One important way digital leaders are adapting to the demands of the mobile workforce is by implementing a BYOD (bring your own device) policy. With BYOD, companies can use desktop virtualization so employees can access their work desktop on their personal mobile devices. Employees can access information when and where they choose, and employers can control the secure delivery of that information. This satisfies the needs of IT as well, who can keep work apps and data in a centralized data centre, and can monitor, detect and fix any problems to avoid data loss or breach.

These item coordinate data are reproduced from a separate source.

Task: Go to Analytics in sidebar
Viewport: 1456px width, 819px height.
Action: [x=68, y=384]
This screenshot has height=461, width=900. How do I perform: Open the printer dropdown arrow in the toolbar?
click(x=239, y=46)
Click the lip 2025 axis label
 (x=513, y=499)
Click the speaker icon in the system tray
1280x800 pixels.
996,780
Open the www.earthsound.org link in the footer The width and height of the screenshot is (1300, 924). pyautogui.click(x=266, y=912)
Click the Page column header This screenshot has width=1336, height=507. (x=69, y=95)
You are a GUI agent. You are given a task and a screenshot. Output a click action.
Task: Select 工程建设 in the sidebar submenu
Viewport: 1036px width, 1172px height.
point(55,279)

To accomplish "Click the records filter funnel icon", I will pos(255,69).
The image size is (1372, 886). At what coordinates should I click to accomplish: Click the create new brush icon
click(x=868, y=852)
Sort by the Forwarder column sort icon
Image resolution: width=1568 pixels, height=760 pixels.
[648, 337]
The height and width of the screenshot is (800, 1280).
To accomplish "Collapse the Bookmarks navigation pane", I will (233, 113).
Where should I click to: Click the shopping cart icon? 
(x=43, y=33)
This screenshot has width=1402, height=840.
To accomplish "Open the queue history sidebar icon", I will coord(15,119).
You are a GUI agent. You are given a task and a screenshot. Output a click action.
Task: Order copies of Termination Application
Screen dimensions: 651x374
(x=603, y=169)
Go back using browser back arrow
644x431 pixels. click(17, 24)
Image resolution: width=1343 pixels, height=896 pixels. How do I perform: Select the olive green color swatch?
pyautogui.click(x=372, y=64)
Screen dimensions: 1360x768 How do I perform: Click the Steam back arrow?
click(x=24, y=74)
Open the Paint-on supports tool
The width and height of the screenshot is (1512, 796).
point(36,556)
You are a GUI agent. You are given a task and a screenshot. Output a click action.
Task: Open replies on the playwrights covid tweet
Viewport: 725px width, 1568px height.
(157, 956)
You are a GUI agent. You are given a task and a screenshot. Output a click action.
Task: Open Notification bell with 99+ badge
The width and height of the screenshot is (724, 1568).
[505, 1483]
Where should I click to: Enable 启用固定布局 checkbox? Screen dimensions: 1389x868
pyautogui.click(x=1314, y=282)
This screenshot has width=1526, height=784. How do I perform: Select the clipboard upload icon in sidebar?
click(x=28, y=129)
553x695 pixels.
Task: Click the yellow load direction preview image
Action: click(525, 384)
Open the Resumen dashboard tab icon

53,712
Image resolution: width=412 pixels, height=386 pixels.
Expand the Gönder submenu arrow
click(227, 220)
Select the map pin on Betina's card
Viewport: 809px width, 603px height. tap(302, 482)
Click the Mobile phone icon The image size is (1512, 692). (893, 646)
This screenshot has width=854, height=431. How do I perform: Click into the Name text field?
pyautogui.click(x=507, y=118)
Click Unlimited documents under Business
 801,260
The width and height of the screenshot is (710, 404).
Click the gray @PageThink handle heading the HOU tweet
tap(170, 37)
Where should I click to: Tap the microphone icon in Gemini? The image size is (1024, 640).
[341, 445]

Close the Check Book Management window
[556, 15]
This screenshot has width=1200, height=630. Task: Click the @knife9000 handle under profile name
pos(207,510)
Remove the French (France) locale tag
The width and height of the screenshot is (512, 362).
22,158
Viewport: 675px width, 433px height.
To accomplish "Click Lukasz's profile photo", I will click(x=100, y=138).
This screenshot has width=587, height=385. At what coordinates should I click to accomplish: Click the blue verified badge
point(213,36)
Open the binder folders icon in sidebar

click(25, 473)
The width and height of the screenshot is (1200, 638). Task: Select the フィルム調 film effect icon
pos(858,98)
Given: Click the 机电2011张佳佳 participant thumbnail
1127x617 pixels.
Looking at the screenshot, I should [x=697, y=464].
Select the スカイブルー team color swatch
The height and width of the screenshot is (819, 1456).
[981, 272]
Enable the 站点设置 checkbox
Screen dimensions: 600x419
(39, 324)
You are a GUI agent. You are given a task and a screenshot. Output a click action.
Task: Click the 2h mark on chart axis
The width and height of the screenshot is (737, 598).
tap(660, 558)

Another key component to keeping convenience and security on the same side is to prioritize the user experience. In some situations, if employees feel the workplace software or device is too complex or consumes too much time, they will opt for their own, often unsecured technology. And if IT managers want employees to be responsible about their data security, it is important that employees understand and accept the technology at hand. IT must be focused on a seamless experience that accommodates employees and employers.
Lastly, the secure digital workspace must be implemented in conjunction with the right processes, training and education programs. This is especially relevant considering Citrix Canada’s survey found three-in-10 are not aware of the security protocols their company has in place. Although it is not necessary for employees to understand all the ins and outs of how they are being secured, HR must continuously develop and communicate security policies to help employees understand why the policies exist, and why buy-in is crucial.
To have all employees buy in to the security strategy requires not just education, but a culture shift in which security is instilled as a company’s core value. HR must work with C-suite executives to enforce security policies across all levels and engage all C-suite in the discussion on cybersecurity.
Practices upheld and importance placed on security at the top will trickle down, and employees will be more likely to hold themselves accountable and encourage others to do so as well. When employees understand the risks of bypassing security protocols, and their company provides a seamless user experience, breaches are less likely to occur.
The key elements employers and employees are looking for — productivity, flexibility, security — are attainable, but companies must put in the effort to establish the right technology, policies and culture if they wish to see all three realized simultaneously.
Ching Mac is the director for Citrix Canada.